In the Israeli media all the papers discuss Prime Minister Benjamin Netanyahu’s attendance at the Davos World Economic Forum.  Maariv highlights German Chancellor Merkel’s opposition to changing the Iranian nuclear agreement. Instead they would support separate talks over the ballistic missiles that Iran has been developing and its actions in the Middle East.  Israel Hayom claims the Germans agree with Netanyahu’s view and that the world powers would look to renegotiate the nuclear deal with Iran.

Yediot Ahronot compares Netanyahu’s diplomatic offensive to Shimon Peres. “A popular Israeli leader who is greeted with embraces at the World Economic Forum in Davos, who rushes from one meeting to the next with important world  leaders and who stars at cocktail parties alongside some of the wealthiest people in the world. Sound familiar? But this time that Israeli leader isn’t the late former president, Shimon Peres, who was a household guest at the international forum, but…Prime Minister Netanyahu.”  The paper adds, “Netanyahu is embodying the very same naiveté that he has accused his adversaries of possessing. Because just as Peres spoke about a “new Middle East” precisely as the old Middle East was going up in flames…the current Prime Minister now talks about economic opportunities while the rest of the world is adamant about resolving the political problems.”

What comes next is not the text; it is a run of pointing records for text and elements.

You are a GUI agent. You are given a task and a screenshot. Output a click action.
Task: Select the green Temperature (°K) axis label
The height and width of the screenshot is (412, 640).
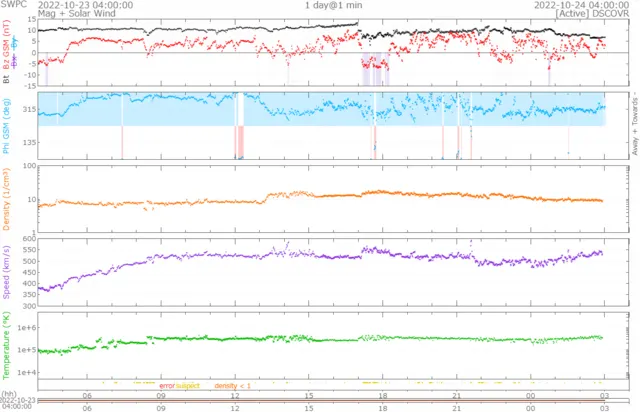pyautogui.click(x=6, y=345)
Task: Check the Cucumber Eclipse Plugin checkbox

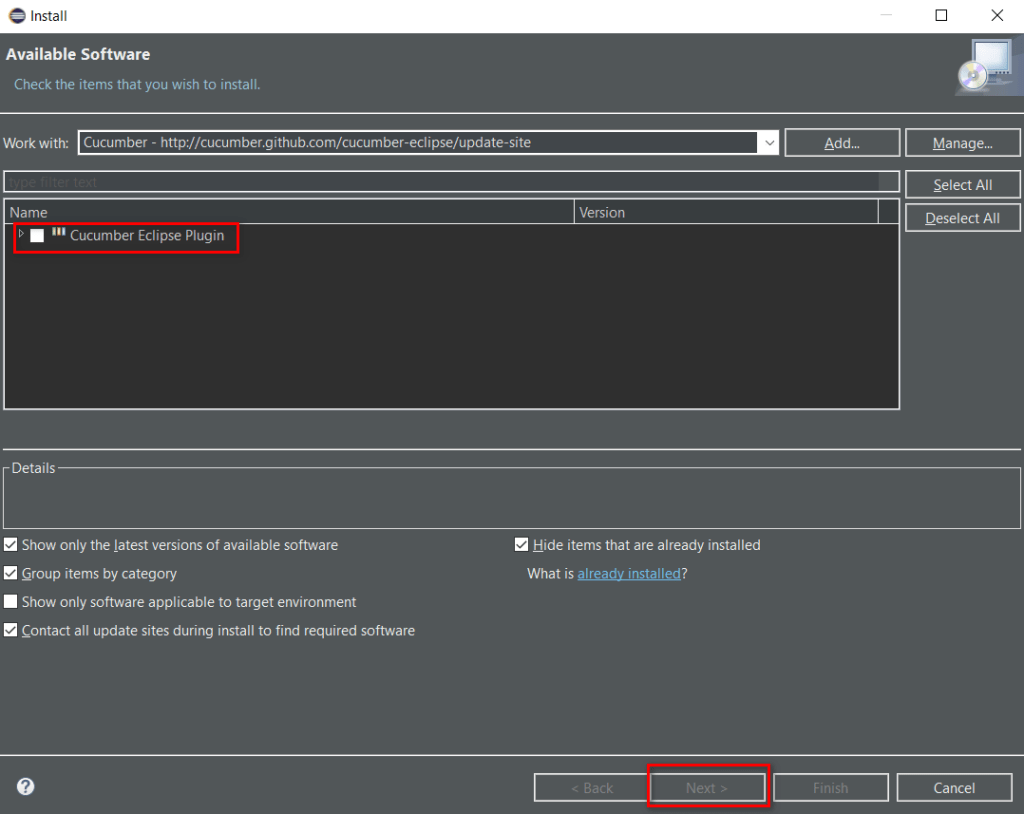Action: coord(37,236)
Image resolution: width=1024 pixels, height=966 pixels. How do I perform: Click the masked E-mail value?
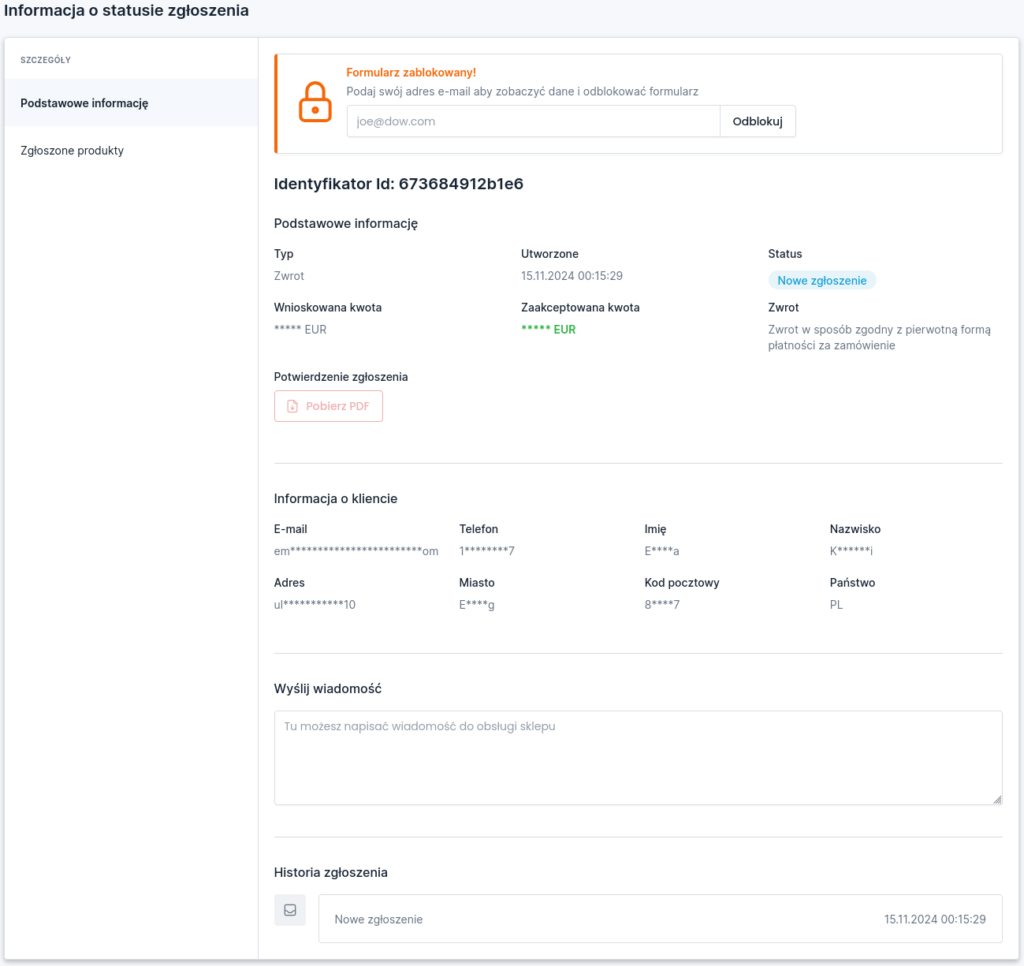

All the papers prominently cover the funerals of the two young children killed in the West Bank car crash on Tuesday night.  A 21 year old Palestinian was also killed in the collision.

Maariv follows up on their story yesterday suggesting former Secretary of State John Kerry gave advice to PA Chairman Abbas.  According to the paper this morning, even people who are known opponents of Donald Trump said that Kerry made a mistake. “He should have been sensitive to the repercussions of his statements,” said one senior Western diplomat at UN headquarters in New York.   Prominent Jewish figures who know Kerry well said “He still hasn’t forgiven Israel for the collapse of the mediation efforts that he invested to promote a political resolution to the conflict.”

Yediot Ahronot and Haaretz cover the New York Times serialisation of Ronen Bergman’s new book “Rise and Kill First,” about the Mossad and Israel’s history of targeted killing.  The book describes an operation from 1982 to shoot down a plane Arafat was believed to be on.  With two F-15 locked onto the target, the strike was called off at the last minute as they failed to verify if it was Arafat on board.

Yediot Ahronot highlights an IDF hero, Major N. is a Christian Border Policeman from northern Israel who has now prevented three separate terror attacks at the same junction in the West Bank in the last three years.   He is quoted, “I am always in a high state of alert. After each incident, I speak with my wife, and she says to do whatever makes you happy. I do not want to leave this spot.”

There is continued coverage of the spat between Defence Minister Lieberman and the left wing artist Yonatan Geffen.  Maariv publishes an open letter to Lieberman written by Gefen’s son Aviv, himself a famous musician.  The letter originally posted on Facebook includes a reference to the Hamas leader, Lieberman had threatened to kill, it says. “As long as you’re defence minister, Haniya and my father’s poems can sleep soundly. When your numbers in the polls are plummeting and your panic is rising, when your secular agenda has fallen between the cracks of the minimarket law, and when above all your threatening image, which helped you first break out, can’t hold up in the age of Trumpism and has made your power of deterrence old-fashioned, soft and weak.” Maariv also covers another celebrity, Gidi Gov who also entered the fray defended Gefen and on his radio show yesterday accused Lieberman of “ignorance and the racism, with a Russian accent, a new immigrant, who at the end of the day calls Yonatan Geffen an Israel-hater.” He later apologised and retracted the slur.